My next thought was to re-implement the script algorithm natively in bash.  Unfortunately, bash doesn't have the python standard library at its disposal.  Thankfully, however, there are a number of commands that allow us to achieve more or less what I wrote above.  I use "readlink -f /basepath/../somepath" to convert two joined paths into a normalized path.  The only problem with this is that when we executed a symlink to a shell program, it returns the location of the actual file and not the symlink.  I'm not really sure if this is a problem that merits any worrying, but I could imagine having a single "source" script, and symlinking it into different environments.  The second command I needed to replicate was os.path.basename (used to extract the directory from the scripts full path); luckily the basename program handles this identically.

I ran into one final problem in interpreting this algorithm in bash, and that was splitting the $PATH variable.  Normally the for..in control structure in bash splits a string by spaces.  We could use sed or tr to convert the colon seperated pathinto a space seperated path, but that's going to run into problems when you have spaces in you directory names.  HEre's where the $IFS variable saves us.  The $IFS variable is a variable that tells bash what characters to use to split up a string into a set.  For our purposes, we temporarily save $IFS and set it to a single colon.  This allows you to perform a simple "for DIR in $PATH".  If you've got colons in you directories, well hey, you could have used python... ;-) Here's that script:

 
# The same algorithm implemented almost purely in bash
if [ "$0" == "`basename $0`" ]; then 
    # The IFS internal variable tells bash how to split a string into
    # variables for a list.  Since the PATH variable is colon seperated, we
    # will temporarily change this variable in order to interpret the path.
    export SAVED_IFS="${IFS}"; 
    export IFS=":"; 

    for DIR in $PATH; do       
        if [ -f "${DIR}/$0" ] || [ -L "${DIR}/$0" ]; then
            THERE="${DIR}/$0" ;
            break;
        fi;
    done;
    
    # We restore the saved IFS variable to return string handling to normal.
    export IFS="${SAVED_IFS}"  
else
    THERE=`readlink -f $0` ;   
fi

The same script is 20 lines in bash, which is an improvement.  At this point I was happy enough with the result that I started to embed it into our local copy of etc-update.  In doing so, however, I ran across a usage of the type built-in command that piqued my interest.  It was being used to test for the existence of egrep on the system.  It turns out that "type -p path" looks for a file-based command and prints it if it exists.  I figured that this could be used in an even shorter bash only script, and wrote a test script to do so.  In checking out the various permutations (in a symlink, from the path, etc.) I found out something interesting: when you invoke a script through in the path directly, bash sets Arg0 to the full path.  "Great!" I thought, combine that with readlink from above, and I have a one-liner.

And then it hit me.

which

From the which man page:

Which takes one or more arguments.
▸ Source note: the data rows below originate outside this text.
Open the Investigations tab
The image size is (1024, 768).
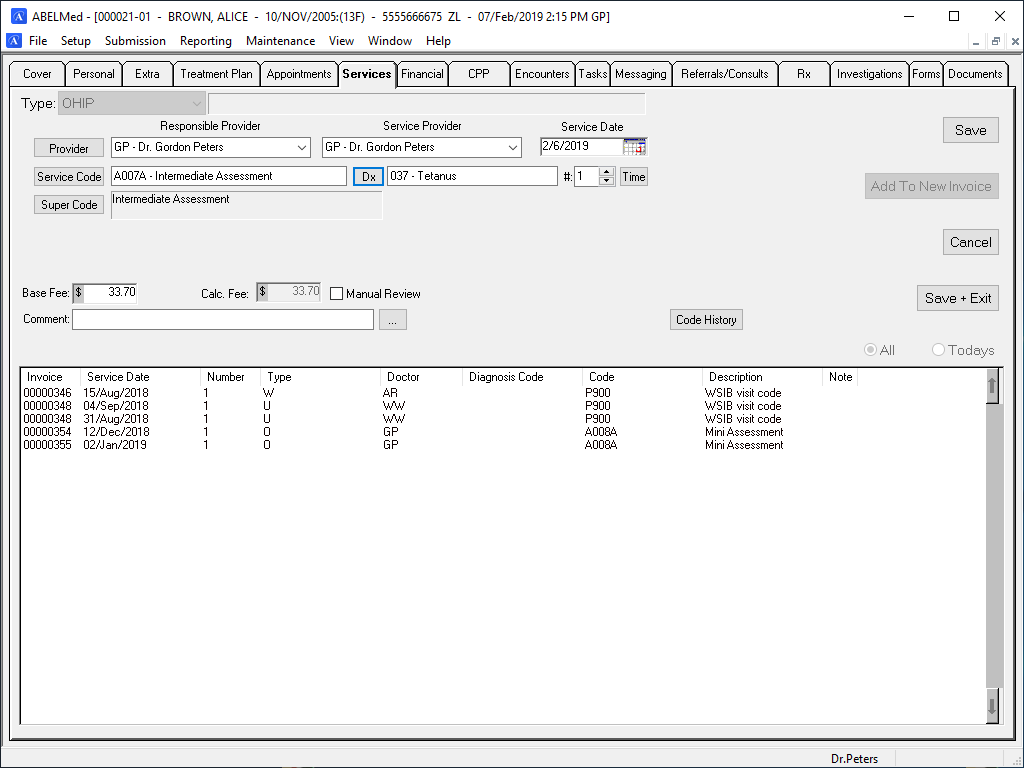869,73
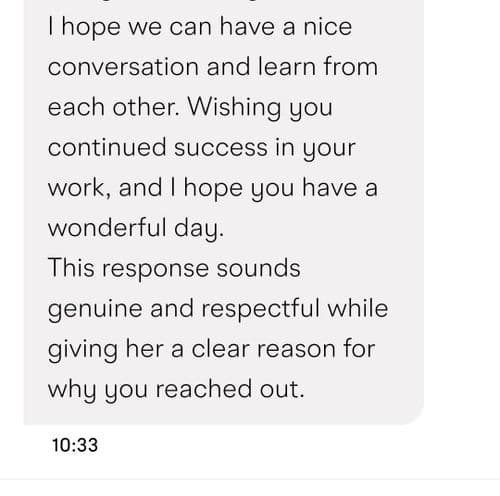Click the text 'why you reached out.'
Image resolution: width=500 pixels, height=496 pixels.
point(176,390)
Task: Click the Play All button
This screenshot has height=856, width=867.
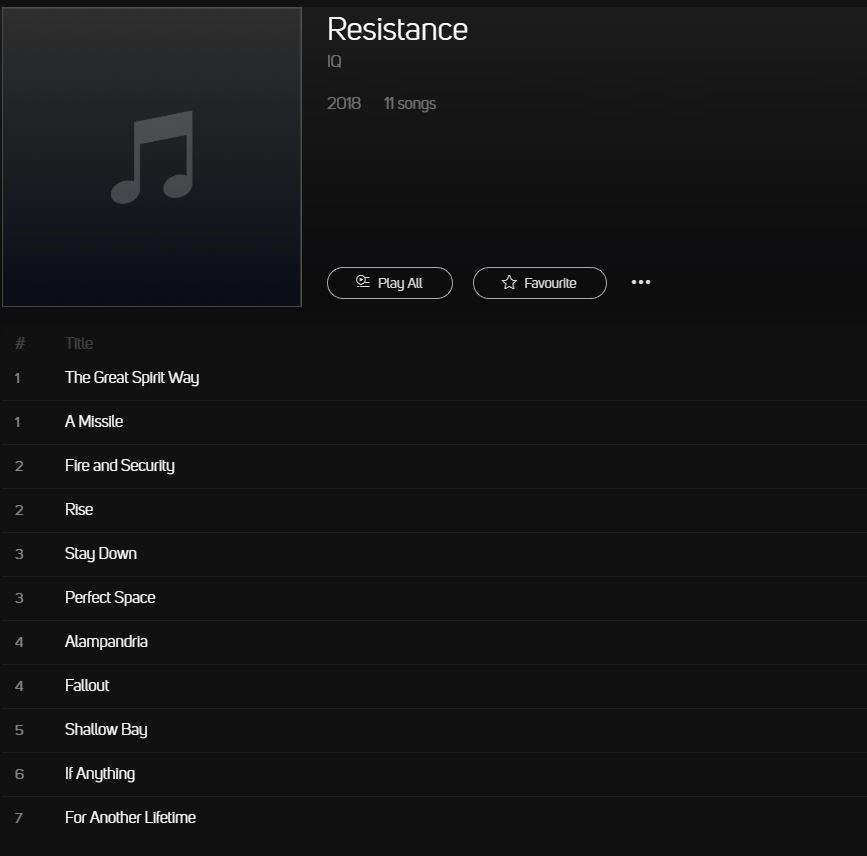Action: point(389,283)
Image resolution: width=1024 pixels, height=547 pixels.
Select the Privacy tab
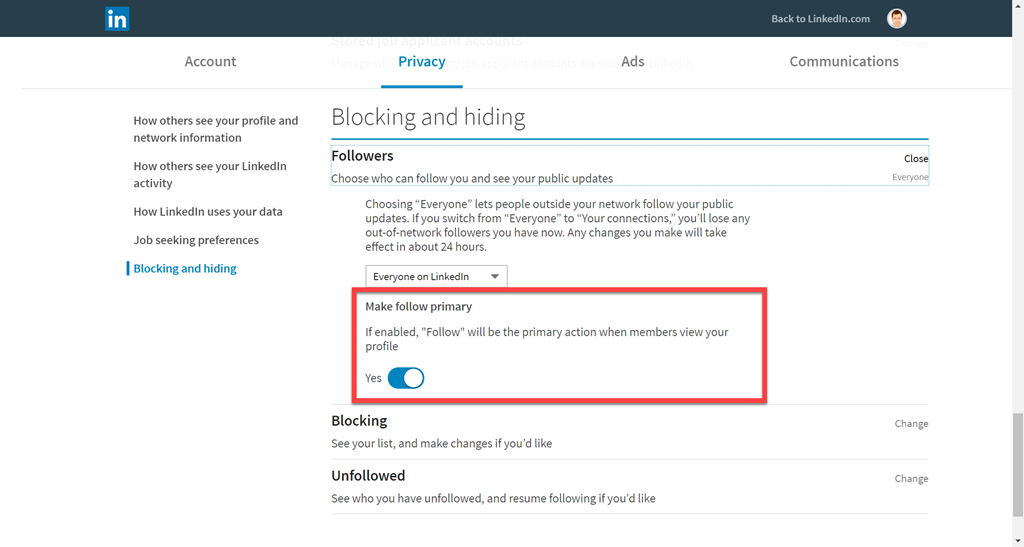pos(421,62)
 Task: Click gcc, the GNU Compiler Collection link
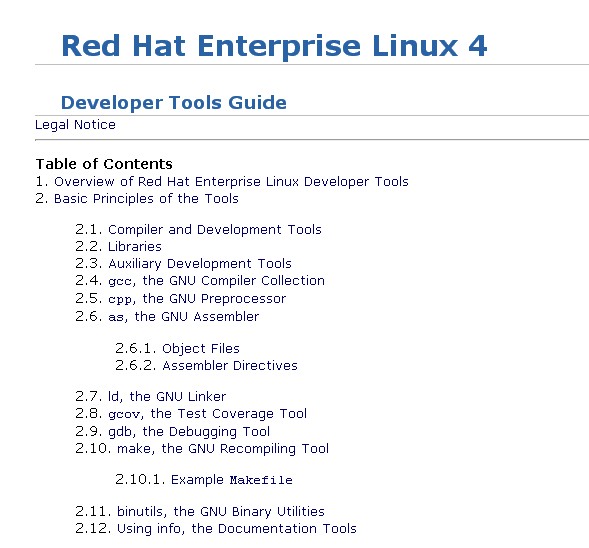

For each of its arguments it prints to stdout the full path of the executables that would have been executed when this argument had been entered at the shell prompt. It does this by searching for an executable or script in the directories listed in the environment variable PATH using the same algorithm as bash(1).

The captian obvious award of the day goes to me.  "which $0" will always return the full path, as bash sees it, of the script file.